TEXT FOR ANALYSIS:
We’re doing an upstairs/downstairs MG TD routine just at the moment. I’m prepping an engine for assembly and Butch is fettling another car upstairs. It is a not unattractive red with red upholstery, just needing a little titivation to be a useful and reliable companion. At the back of the car is a clever owner-engineered intervention ensuring reliable fuel delivery by inserting a standpipe above the 3 inches of muck in the bottom of the gas tank, while up at the front we elected to replace the waterpump on which the bearings supporting the wobbly impellor shaft had indicated their intention to sign off soon. This is a simple job which is usually only complicated somewhat by the effects of 30 or 40 years worth of corrosion between the screws which hold the fan blades on, and the pump pulley spacer thru which they have to pass.
Butch snapped off the heads of all four screws, about what we expected, and he can be seen undercutting what’s left with the Dremel tool in order to remove the spacer and wind them out of the waterpump impellor shaft flange.
Meanwhile, downstairs I’ve been getting the TD Mk2 engine from late last fall ready for assembly, it having recently returned from the machine shop.
You may recall that we last reported out on this engine in November (November 14 This Week at The Shop: “The Lady was Innocent”) when at that time the owner strongly believed that his engine failure was caused by his wife running it out of oil. However the forensic evidence completely exonerated her, as the main bearing shells were unscathed but the con-rod bearings had been destroyed by the swarf from a regrind washing out of the apparently uncleaned crankshaft.

(Stored entries)
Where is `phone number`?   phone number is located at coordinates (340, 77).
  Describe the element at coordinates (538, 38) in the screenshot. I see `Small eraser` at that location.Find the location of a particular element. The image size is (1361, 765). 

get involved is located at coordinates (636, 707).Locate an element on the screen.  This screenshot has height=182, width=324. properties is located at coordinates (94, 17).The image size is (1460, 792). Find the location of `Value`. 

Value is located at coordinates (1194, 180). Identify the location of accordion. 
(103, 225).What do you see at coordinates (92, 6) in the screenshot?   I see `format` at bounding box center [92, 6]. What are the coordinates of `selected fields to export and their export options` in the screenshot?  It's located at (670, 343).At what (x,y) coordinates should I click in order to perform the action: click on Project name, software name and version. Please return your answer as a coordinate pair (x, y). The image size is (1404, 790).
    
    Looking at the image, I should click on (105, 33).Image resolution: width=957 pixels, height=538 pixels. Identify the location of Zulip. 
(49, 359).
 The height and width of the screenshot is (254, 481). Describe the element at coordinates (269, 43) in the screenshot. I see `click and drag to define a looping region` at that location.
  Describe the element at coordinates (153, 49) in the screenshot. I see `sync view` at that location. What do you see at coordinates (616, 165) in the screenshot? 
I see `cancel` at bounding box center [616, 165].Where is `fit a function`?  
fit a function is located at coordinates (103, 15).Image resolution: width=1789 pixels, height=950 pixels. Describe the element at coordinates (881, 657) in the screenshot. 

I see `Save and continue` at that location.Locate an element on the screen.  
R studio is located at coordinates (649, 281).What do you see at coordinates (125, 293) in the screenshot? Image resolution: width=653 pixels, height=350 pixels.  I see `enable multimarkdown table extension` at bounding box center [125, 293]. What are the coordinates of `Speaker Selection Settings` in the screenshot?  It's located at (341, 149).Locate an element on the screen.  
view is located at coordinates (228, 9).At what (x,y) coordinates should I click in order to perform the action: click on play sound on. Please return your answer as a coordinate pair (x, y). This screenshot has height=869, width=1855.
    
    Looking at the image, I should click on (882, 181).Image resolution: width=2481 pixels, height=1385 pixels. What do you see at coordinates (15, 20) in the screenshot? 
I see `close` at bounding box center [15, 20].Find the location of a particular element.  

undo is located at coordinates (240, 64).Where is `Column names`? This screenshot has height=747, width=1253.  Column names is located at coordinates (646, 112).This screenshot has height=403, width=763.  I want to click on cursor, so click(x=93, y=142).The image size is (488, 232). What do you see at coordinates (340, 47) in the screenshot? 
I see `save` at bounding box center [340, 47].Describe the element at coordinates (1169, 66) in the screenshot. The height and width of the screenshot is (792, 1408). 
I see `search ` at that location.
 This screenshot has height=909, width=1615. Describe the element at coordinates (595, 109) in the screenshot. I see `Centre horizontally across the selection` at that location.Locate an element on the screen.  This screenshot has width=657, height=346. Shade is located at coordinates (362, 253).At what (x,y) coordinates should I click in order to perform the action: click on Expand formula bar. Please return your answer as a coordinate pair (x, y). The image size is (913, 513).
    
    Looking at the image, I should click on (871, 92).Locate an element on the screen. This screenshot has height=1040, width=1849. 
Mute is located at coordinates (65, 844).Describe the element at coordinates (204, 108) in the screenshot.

USING THE INFORMATION:
(a) In the MG TD shop report:
(i) What did Butch snap off while working on the water pump?
(ii) Where had the TD Mk2 engine recently returned from?
(iii) What destroyed the con-rod bearings?
(b) Could you carry on the MG TD shop report past its final sentence, in the same voice?

ANSWERS FOR THE TASKS:
(a)
(i) The heads of all four screws.
(ii) The machine shop.
(iii) Swarf from a regrind washing out of the apparently uncleaned crankshaft.

(b)
That this engine ever ran at all was miraculous, because in addition to the bearing failure, the cylinders had been rebored but never honed to finished size, thereby effectively destroying the pistons, too. But even more amazing, really, was the fact that the #3 con-rod utilized a bearing cap from a different engine and the upper & lower bearing inserts were offset on the parting line between the cap & rod.
This amounted to a zero clearance situation where about .002″ would have been called for. Go back and click on the first thumbnail photo for closer examination of the con-rod on the left. What’s notable is the continuous machining around the parting line between the rod & the cap. Compare this to the con-rod on the right, the #3 rod. Here there is a pronounced step at the parting line and the fix, performed by the same machinist last seen here taking a heavy cut on a Laystall-manufactured Lea Francis crankshaft a couple of weeks ago, was to open out the bolt holes in the cap slightly, dowel pin the rod & cap for location, and machine it round again. A small act of genius.
Now we have something we can work with, and adding the recent benefit of balancing, this ought to be a pretty sweet running engine. We’ll find out in about six weeks when the glacier begins to recede again.